### Task statement
Here is a listing; restate all of it exactly.

### Records supplied

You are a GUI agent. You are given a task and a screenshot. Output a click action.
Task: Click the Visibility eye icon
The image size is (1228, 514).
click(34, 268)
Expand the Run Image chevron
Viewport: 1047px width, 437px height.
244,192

### Problem solution
You are a GUI agent. You are given a task and a screenshot. Output a click action.
Task: Click the Visibility eye icon
The image size is (1228, 514).
click(34, 268)
Expand the Run Image chevron
Viewport: 1047px width, 437px height.
244,192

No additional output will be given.